- WHAT IS NEEDED -
Change "slider handle" to "slider thumb" in the part of the data that opens with the line containing "How do I perform: Show" and closes with the line containing "pyautogui.click(x=14, y=82)", and give back only those lines with everything else unchanged.

★ ★ ★ ★

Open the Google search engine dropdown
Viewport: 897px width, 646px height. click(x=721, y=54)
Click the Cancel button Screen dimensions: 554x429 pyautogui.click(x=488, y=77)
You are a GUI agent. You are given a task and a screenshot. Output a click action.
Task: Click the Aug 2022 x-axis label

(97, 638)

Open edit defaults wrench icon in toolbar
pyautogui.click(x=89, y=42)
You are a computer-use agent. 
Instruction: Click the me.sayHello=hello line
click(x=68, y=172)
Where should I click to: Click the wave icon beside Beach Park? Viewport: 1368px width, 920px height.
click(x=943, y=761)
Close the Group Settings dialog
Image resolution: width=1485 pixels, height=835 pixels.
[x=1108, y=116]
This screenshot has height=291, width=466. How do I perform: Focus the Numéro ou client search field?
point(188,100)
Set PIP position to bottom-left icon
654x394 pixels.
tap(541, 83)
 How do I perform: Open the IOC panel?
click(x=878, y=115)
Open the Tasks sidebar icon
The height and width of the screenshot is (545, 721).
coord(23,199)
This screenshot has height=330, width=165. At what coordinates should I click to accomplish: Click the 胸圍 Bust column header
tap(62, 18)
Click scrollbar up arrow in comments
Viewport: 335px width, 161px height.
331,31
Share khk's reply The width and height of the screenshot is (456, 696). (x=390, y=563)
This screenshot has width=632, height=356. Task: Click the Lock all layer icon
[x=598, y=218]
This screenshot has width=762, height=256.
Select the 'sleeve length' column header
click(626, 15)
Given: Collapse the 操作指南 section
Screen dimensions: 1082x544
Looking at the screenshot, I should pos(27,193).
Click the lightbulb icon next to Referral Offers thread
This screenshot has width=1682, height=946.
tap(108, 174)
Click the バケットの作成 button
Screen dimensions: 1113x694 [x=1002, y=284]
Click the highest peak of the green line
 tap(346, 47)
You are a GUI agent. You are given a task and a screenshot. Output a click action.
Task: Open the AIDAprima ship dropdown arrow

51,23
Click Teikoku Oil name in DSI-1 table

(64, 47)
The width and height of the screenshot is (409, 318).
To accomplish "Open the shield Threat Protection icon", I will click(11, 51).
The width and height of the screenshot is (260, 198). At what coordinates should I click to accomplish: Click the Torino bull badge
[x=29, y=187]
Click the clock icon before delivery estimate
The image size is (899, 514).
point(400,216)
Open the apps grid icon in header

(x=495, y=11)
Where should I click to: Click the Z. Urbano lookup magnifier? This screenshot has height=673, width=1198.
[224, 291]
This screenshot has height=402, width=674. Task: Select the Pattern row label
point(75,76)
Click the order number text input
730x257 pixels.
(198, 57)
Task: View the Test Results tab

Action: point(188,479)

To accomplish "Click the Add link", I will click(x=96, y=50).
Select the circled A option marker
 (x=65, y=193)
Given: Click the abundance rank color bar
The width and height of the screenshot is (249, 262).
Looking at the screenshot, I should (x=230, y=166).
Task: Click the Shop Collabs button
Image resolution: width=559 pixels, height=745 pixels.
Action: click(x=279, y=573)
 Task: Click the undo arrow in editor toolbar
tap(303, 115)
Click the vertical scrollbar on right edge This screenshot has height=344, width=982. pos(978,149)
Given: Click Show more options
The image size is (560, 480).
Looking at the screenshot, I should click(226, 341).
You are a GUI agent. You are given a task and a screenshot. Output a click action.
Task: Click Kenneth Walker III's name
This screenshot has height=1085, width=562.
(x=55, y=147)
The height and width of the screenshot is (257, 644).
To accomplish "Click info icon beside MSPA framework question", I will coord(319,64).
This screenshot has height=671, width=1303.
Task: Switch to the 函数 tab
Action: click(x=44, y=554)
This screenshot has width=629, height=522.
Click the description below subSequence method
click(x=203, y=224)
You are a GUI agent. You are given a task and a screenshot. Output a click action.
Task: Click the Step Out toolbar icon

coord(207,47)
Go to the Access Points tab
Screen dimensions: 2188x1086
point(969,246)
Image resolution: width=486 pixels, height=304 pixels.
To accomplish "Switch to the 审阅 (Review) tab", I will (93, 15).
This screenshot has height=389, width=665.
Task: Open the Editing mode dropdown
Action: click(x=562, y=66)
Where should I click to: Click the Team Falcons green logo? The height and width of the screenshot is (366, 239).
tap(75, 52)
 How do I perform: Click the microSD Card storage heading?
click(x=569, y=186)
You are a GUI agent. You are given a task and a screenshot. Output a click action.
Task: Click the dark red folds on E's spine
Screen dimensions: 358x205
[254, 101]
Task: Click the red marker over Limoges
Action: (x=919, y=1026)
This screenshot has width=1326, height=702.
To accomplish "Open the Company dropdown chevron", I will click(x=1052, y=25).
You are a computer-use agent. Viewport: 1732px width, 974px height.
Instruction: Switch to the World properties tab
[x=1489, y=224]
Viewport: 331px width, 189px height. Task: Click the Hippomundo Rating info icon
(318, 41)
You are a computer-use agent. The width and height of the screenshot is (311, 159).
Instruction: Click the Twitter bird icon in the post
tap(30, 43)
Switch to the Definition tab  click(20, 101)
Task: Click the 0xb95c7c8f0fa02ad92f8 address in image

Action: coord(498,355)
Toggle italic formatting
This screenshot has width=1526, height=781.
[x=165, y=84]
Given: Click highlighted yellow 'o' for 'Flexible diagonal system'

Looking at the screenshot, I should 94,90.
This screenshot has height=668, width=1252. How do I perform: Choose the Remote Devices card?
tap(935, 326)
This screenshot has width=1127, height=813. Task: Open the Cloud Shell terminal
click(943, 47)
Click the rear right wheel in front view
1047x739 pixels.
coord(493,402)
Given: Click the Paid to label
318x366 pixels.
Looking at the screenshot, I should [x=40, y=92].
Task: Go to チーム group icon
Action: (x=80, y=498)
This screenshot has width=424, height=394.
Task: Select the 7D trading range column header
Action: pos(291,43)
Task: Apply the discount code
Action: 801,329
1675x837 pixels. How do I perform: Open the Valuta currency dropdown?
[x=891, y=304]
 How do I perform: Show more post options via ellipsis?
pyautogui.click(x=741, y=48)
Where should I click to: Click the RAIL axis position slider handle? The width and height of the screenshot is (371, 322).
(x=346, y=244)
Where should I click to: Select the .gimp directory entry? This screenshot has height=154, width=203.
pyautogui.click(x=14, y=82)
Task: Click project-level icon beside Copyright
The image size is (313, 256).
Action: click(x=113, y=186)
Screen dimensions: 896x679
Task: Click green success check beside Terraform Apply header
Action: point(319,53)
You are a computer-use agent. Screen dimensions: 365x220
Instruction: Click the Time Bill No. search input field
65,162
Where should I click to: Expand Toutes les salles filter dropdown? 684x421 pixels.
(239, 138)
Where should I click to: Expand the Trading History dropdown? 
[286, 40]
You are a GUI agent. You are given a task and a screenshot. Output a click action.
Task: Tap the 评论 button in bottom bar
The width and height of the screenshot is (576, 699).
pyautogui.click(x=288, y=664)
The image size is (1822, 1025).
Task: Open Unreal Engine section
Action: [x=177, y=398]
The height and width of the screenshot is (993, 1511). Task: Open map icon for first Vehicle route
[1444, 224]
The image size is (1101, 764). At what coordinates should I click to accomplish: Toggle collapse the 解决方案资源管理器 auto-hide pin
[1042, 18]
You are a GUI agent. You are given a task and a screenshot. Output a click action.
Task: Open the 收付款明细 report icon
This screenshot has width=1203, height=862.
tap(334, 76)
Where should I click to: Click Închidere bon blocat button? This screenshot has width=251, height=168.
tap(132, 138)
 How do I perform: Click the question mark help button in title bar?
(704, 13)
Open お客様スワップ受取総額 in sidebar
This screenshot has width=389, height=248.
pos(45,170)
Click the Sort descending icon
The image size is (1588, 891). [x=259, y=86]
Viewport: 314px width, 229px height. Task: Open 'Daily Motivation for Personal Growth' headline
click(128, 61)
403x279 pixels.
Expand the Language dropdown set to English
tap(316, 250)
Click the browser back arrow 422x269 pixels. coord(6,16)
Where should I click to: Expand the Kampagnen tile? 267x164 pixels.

★ ★ ★ ★

- TASK RESPONSE -
 How do I perform: Show more post options via ellipsis?
pyautogui.click(x=741, y=48)
Where should I click to: Click the RAIL axis position slider thumb? The width and height of the screenshot is (371, 322).
(x=346, y=244)
Where should I click to: Select the .gimp directory entry? This screenshot has height=154, width=203.
pyautogui.click(x=14, y=82)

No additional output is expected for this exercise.